[Data for analysis]
※

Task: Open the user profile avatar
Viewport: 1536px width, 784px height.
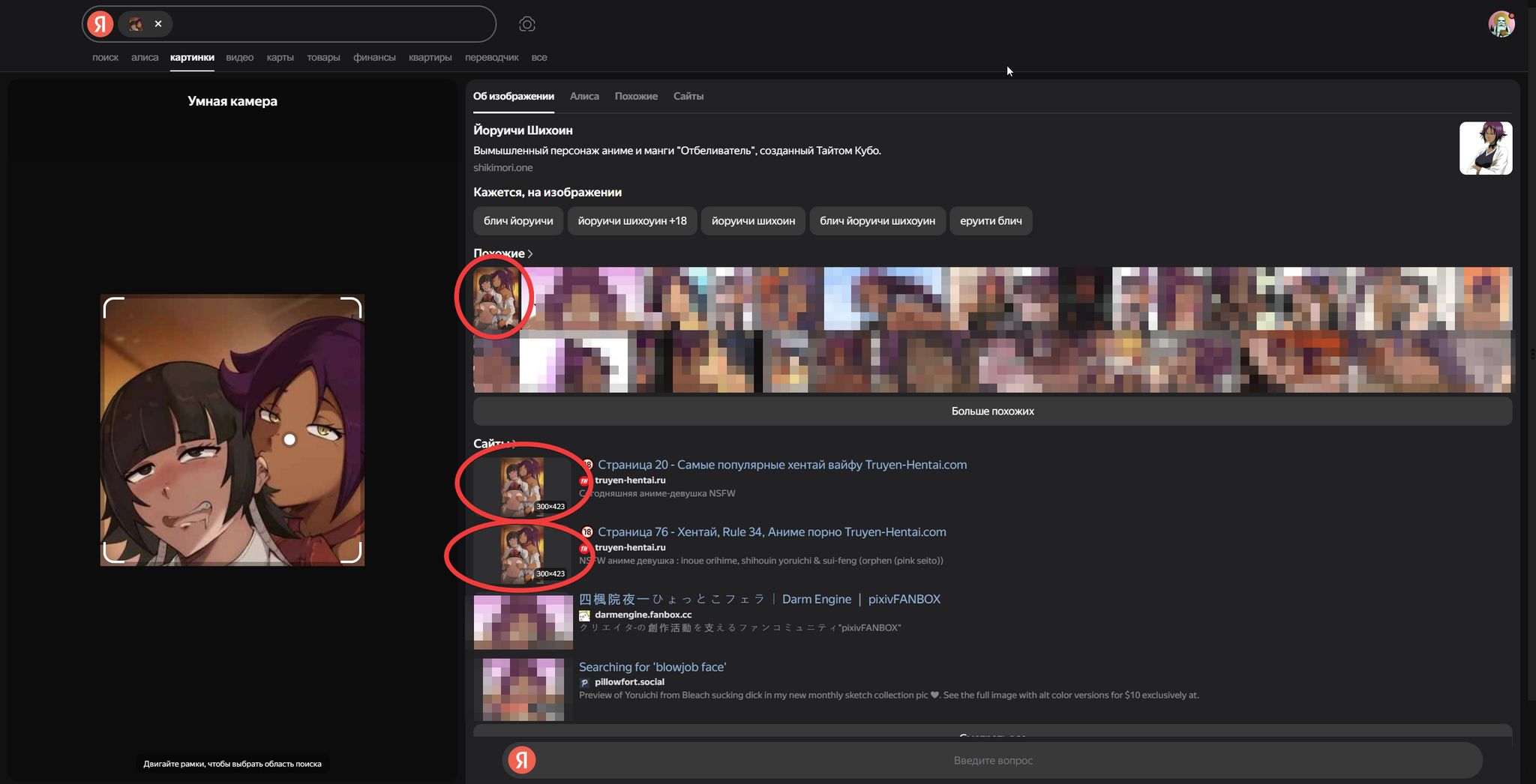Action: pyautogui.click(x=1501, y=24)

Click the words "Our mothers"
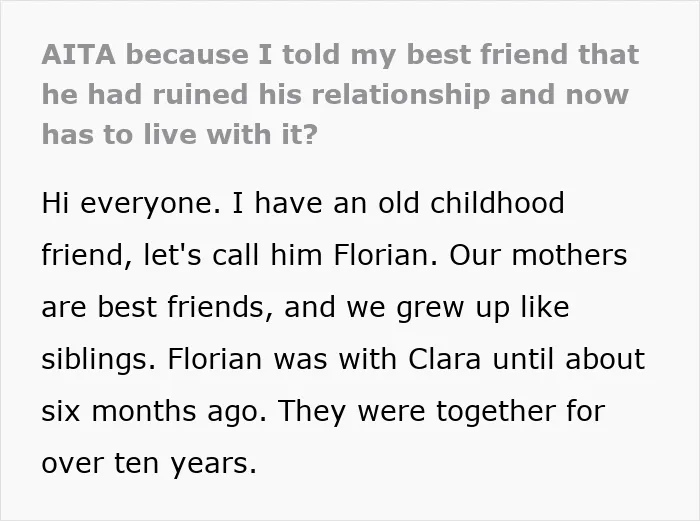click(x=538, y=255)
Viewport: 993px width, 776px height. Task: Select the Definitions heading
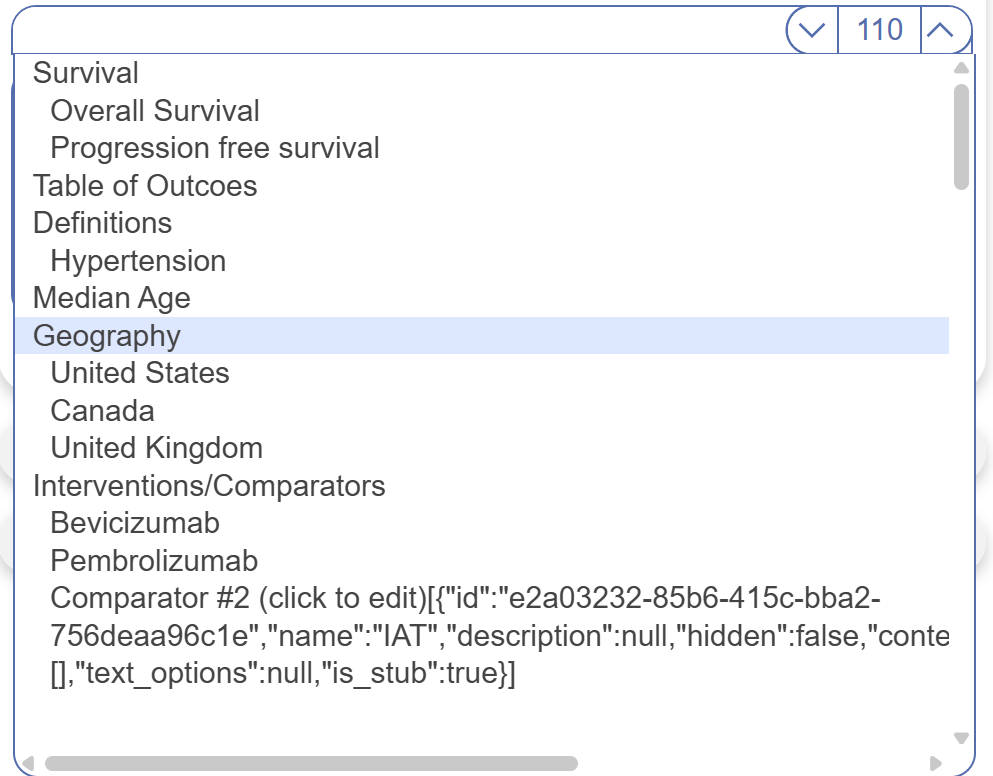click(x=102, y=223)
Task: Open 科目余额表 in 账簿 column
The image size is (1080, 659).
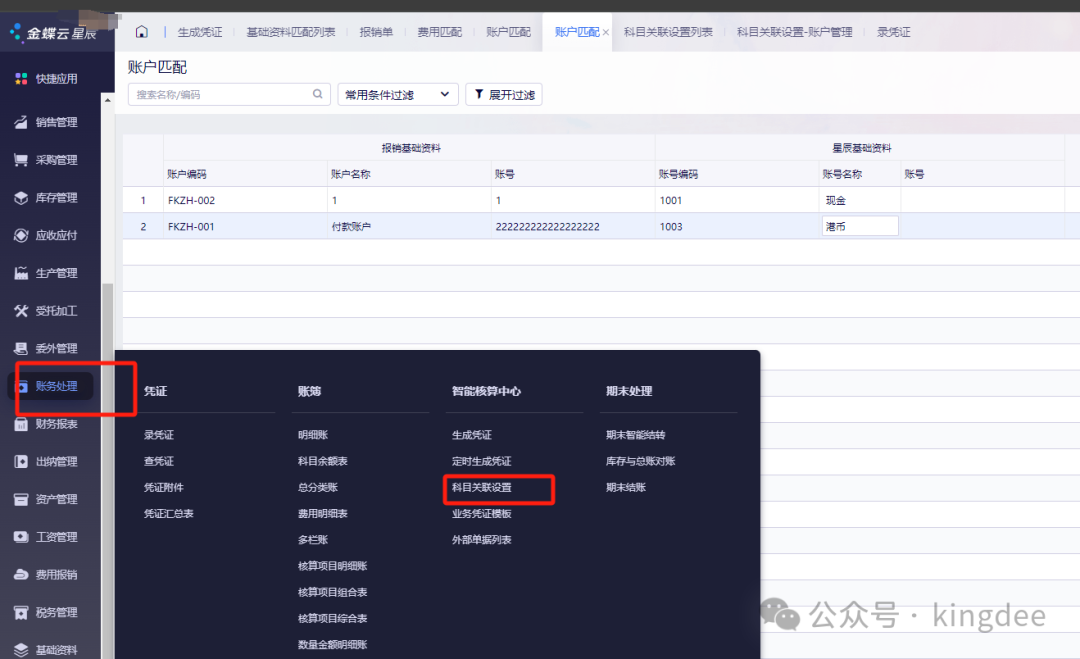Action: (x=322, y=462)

※

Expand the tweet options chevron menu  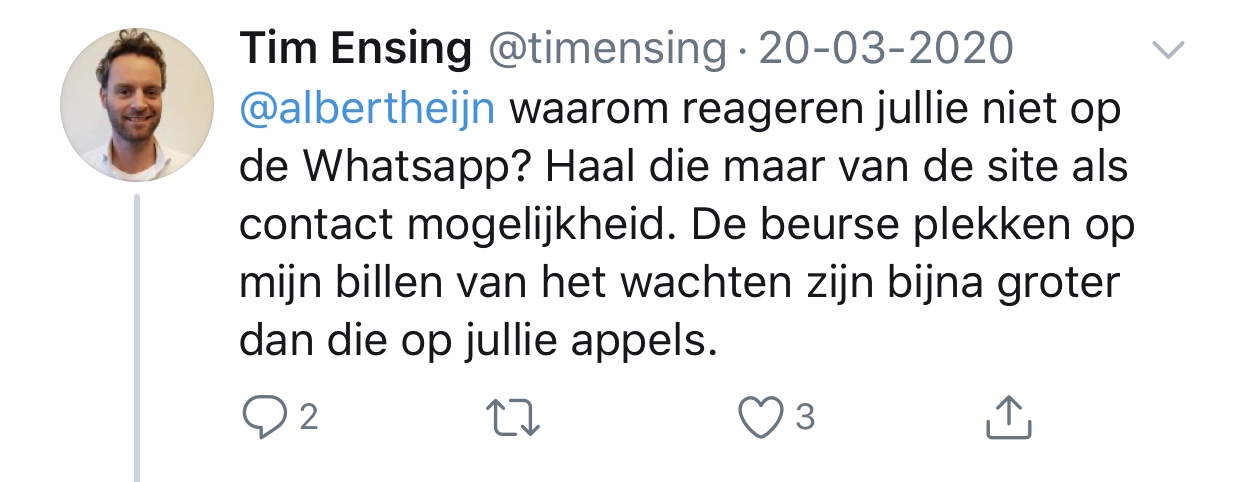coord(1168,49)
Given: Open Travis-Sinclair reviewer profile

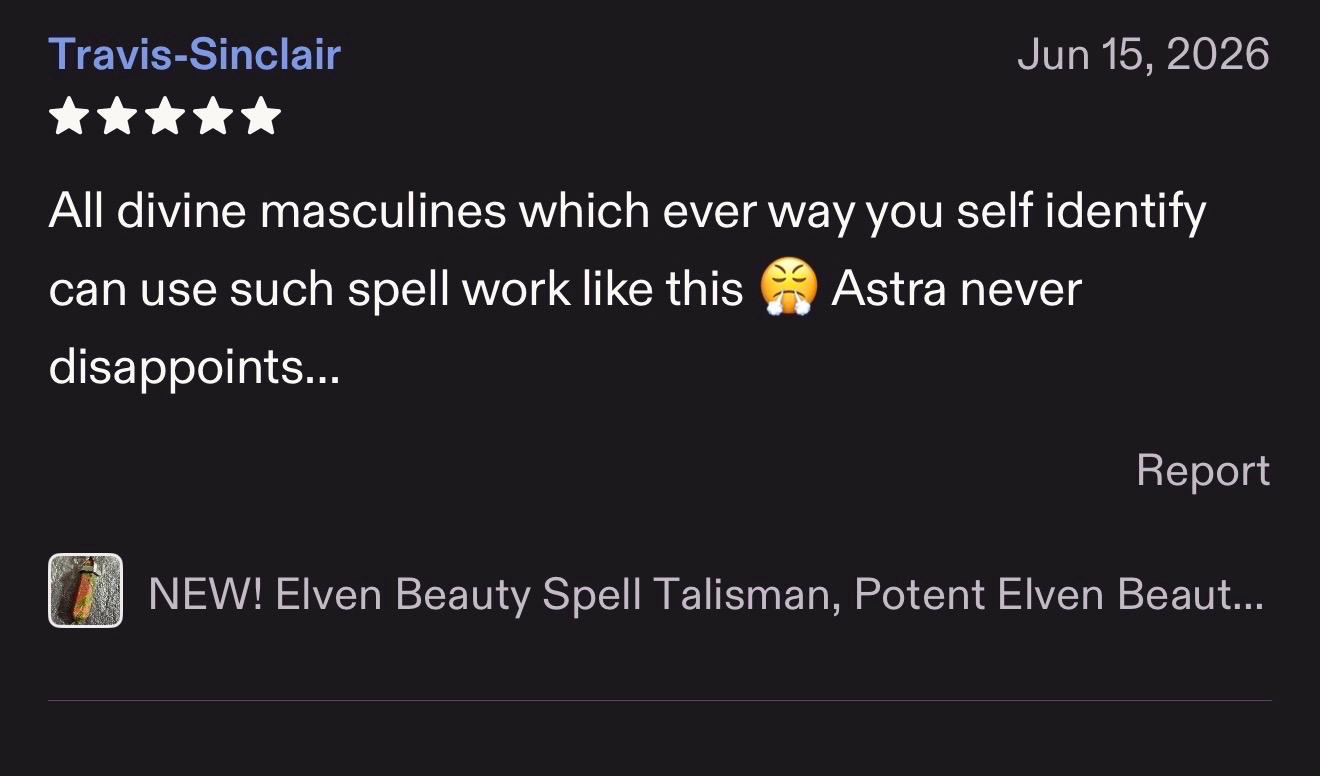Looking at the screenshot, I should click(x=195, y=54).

※

[Instructions to follow] Each line above starting at the one holding "Task: Open the user profile avatar" and ending at the one holding "Task: Open 科目余额表 in 账簿 column" should be set down exactly as it stands, both ends included, with no pictures.

[Reply]
Task: Open the user profile avatar
Viewport: 1536px width, 784px height.
Action: pyautogui.click(x=1501, y=24)

Click the words "Our mothers"
click(x=538, y=255)
Viewport: 993px width, 776px height. Task: Select the Definitions heading
click(x=102, y=223)
Task: Open 科目余额表 in 账簿 column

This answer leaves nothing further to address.